Dès lors, le soutien ou le rejet ne porte pas sur l’écologie en tant que telle mais sur le type de politique mise en oeuvre, ses effets concrets et sa capacité perçue à répondre efficacement aux enjeux environnementaux. Ce sont ces représentations différenciées que nous avons cherché à mesurer, en interrogeant les répondants sur l’efficacité perçue d’une série de politiques publiques environnementales.

Les résultats globaux confirment l’idée que le soutien aux politiques écologiques dépend beaucoup du type de mesure proposée. Ainsi, près de trois quarts des répondants (73 %) estiment que la construction de nouvelles sources d’énergies renouvelables aurait un impact positif sur l’environnement5Sur le sujet, voir Engie-Ifop, Énergies : que veulent vraiment les Français ?, mai 2025.. Plus des deux tiers (67 %) sont également favorables au principe de rémunérer les agriculteurs qui installeraient des panneaux solaires dans leurs champs. Ces deux mesures recueillent un soutien quasi consensuel, qui ne varie que très peu selon le territoire.
Certaines politiques perçues comme structurelles, symboliques ou à visée redistributive rencontrent également un accueil plutôt favorable. C’est le cas de la taxation des importations en provenance de pays aux standards environnementaux faibles (62 %) ou de la taxation des vols d’affaires pour financer l’utilisation du ferroviaire (59 %).
En revanche, les mesures portant sur l’usage de la voiture, objet du quotidien et marqueur d’autonomie résidentielle, sont perçues de manière plus clivante. Les subventions à l’achat de véhicules électriques ne sont jugées efficaces que par la moitié des répondants (50 %) et l’interdiction progressive de la vente des voitures thermiques est perçue comme une bonne mesure écologique par seulement 39 % de la population.
Lorsque l’on croise ces résultats avec le lieu de résidence, des différences significatives émergent. Deux mesures – la construction de nouvelles énergies renouvelables et la subvention des agriculteurs installant des panneaux solaires – recueillent un soutien massif et relativement homogène, quelle que soit la taille de la commune. Il s’agit là de mesures souvent perçues comme bénéfiques à la fois pour l’environnement et pour le développement territorial.
Certaines mesures sont plus plébiscitées dans les zones rurales. C’est notamment le cas de la taxation des importations : 66 % des habitants des zones rurales en perçoivent l’efficacité environnementale, contre 61 % dans les grandes villes. De même, la taxation des vols en classe affaires reçoit l’assentiment de 62 % des ruraux, contre 54 % dans l’agglomération parisienne. Ces écarts peuvent refléter une lecture critique des modes de consommation jugés élitistes ou déterritorialisés.

* TÂCHES À FAIRE
[1] Recopiez le texte sur les politiques écologiques depuis « Les résultats globaux » jusqu'à « selon le territoire. », ces deux passages compris.
[2] Résumez en deux phrases le texte sur les politiques écologiques.
[3] Écrivez la suite du texte sur les politiques écologiques, à partir de sa dernière phrase.

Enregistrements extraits
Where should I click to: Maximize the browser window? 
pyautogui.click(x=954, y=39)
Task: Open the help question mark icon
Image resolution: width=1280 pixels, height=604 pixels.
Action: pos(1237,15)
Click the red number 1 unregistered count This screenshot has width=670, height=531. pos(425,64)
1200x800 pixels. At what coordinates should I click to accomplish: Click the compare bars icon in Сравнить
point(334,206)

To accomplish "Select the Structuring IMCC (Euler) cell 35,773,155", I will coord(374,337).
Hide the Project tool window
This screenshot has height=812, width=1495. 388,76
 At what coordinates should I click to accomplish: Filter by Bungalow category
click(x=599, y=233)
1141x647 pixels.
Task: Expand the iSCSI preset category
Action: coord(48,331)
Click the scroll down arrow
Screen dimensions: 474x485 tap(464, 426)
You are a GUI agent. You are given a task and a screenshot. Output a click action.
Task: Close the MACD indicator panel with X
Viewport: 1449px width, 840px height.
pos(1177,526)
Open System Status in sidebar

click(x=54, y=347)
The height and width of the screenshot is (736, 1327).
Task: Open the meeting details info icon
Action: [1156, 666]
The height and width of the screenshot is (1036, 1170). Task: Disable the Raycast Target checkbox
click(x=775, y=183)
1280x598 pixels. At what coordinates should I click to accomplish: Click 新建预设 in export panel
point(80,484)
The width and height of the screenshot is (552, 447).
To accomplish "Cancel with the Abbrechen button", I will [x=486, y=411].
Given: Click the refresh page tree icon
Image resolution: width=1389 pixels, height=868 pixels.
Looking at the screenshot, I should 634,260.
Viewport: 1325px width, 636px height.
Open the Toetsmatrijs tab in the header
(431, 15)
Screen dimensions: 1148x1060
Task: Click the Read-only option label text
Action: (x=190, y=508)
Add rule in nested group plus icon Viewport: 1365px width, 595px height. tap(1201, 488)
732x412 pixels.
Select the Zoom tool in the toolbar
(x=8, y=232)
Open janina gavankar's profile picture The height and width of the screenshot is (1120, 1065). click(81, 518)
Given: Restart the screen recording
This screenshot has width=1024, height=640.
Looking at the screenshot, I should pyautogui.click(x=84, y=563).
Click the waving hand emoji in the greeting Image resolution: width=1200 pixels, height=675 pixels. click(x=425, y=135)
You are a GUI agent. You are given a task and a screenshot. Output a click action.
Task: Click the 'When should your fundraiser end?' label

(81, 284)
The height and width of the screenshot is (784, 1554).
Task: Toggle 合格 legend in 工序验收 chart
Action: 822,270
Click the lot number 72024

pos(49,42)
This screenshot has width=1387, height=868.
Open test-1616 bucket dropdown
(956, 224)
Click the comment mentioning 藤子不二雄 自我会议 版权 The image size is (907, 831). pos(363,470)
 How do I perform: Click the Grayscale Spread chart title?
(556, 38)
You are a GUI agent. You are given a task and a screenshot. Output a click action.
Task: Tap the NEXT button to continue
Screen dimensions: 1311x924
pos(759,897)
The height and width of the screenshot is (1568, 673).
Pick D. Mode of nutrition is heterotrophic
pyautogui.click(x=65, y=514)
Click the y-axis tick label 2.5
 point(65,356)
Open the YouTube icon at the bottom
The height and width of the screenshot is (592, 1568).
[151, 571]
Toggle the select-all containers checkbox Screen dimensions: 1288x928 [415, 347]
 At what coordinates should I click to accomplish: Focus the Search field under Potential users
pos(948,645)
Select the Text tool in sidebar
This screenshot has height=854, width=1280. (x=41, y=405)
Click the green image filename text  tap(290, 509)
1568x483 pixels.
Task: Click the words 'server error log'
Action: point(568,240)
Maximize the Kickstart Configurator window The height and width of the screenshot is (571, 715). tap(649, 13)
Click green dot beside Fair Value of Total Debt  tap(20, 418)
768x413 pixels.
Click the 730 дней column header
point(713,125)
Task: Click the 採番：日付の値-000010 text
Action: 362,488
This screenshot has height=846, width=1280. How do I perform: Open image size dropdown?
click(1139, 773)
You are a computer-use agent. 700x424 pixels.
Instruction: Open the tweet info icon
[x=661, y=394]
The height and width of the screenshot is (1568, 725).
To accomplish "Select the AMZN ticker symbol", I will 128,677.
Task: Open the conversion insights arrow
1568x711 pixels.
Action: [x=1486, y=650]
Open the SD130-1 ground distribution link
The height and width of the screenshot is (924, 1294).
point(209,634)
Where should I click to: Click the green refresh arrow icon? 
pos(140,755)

* RÉPONSES
[1]
Les résultats globaux confirment l’idée que le soutien aux politiques écologiques dépend beaucoup du type de mesure proposée. Ainsi, près de trois quarts des répondants (73 %) estiment que la construction de nouvelles sources d’énergies renouvelables aurait un impact positif sur l’environnement5Sur le sujet, voir Engie-Ifop, Énergies : que veulent vraiment les Français ?, mai 2025.. Plus des deux tiers (67 %) sont également favorables au principe de rémunérer les agriculteurs qui installeraient des panneaux solaires dans leurs champs. Ces deux mesures recueillent un soutien quasi consensuel, qui ne varie que très peu selon le territoire.

[2] Les nouvelles énergies renouvelables et la rémunération des agriculteurs qui posent des panneaux solaires obtiennent un large soutien, presque identique partout. La taxation des importations et des vols d'affaires est plutôt bien reçue, surtout chez les ruraux, alors que les mesures sur la voiture divisent : 50 % jugent efficaces les aides aux véhicules électriques et 39 % seulement approuvent l'interdiction progressive des voitures thermiques.

[3]
Enfin, les mesures touchant à l’automobile suscitent une fracture nette. Les subventions à l’achat de véhicules électriques sont jugées efficaces par 58 % des habitants de l’agglomération parisienne, soit 10 points de plus que les ruraux (48 %). L’écart est encore plus marqué pour l’interdiction de la vente des voitures essence et diesel, jugée efficace par 45 % des Parisiens, 41 % des habitants des grandes villes, mais seulement 33 % des habitants de communes rurales.
Ces différences d’appréciation ne sont pas anodines : elles structurent de manière décisive la volonté d’engagement individuel dans la transition. Prenons le cas de l’automobile. Si 31 % des habitants de communes de plus de 100 000 habitants et 39 % des habitants de l’agglomération parisienne déclarent vouloir passer à l’électrique, ce chiffre n’est que de 26 % chez les habitants des zones rurales.

III. Écologie et territoire : la nécessité d’améliorer les outils de pilotage
1. Pourquoi le local est la clé d’une transition réussie
La transition écologique, pour être socialement soutenable, ne peut se résumer à des injonctions descendantes ou à des dispositifs standardisés. En matière de transition écologique, les Français se montrent disposés à faire évoluer leurs comportements individuels à condition que les solutions proposées soient jugées pertinentes, concrètes et adaptées à leur mode de vie. L’échelon local apparaît non seulement comme un niveau pertinent de mise en oeuvre mais aussi comme un espace de négociation, d’innovation et d’appropriation. Il est en quelque sorte le point d’articulation entre les ambitions globales de la transition et les réalités vécues par les citoyens. Le levier d’adhésion se trouve ainsi moins dans la contrainte que dans la capacité des politiques publiques à rencontrer les conditions d’une transition juste, ancrée et réaliste.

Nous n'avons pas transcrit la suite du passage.